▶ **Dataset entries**
┌──

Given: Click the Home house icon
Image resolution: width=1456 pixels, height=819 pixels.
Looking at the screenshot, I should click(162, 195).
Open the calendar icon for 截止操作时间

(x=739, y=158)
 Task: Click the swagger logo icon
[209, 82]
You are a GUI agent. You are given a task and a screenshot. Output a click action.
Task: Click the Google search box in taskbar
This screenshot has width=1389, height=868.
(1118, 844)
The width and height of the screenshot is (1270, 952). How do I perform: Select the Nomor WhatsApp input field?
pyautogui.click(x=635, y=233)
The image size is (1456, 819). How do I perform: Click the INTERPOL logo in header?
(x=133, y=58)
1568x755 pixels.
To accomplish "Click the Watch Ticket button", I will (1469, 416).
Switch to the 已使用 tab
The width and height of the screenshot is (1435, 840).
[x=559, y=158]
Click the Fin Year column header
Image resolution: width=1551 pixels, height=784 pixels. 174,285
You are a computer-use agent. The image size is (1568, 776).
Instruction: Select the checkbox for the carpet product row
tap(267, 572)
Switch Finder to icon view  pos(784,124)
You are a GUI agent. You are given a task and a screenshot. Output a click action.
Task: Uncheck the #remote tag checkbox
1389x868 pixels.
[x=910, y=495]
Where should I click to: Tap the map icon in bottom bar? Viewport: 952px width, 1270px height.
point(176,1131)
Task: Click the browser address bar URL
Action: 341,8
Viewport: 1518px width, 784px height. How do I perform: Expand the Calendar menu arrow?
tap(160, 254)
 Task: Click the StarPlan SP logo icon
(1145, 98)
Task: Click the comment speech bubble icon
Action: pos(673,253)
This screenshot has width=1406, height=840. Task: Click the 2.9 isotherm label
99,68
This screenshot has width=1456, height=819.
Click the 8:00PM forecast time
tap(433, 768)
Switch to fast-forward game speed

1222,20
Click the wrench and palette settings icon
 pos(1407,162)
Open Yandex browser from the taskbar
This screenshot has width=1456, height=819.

└──

▶ **Exercise requirements**
Of the lines above, retype only those from the line containing "This screenshot has width=1389, height=868." through the line containing "1568x755 pixels.", including both, exactly.

▶ **Result**
This screenshot has width=1389, height=868.
(1118, 844)
The width and height of the screenshot is (1270, 952). How do I perform: Select the Nomor WhatsApp input field?
pyautogui.click(x=635, y=233)
The image size is (1456, 819). How do I perform: Click the INTERPOL logo in header?
(x=133, y=58)
1568x755 pixels.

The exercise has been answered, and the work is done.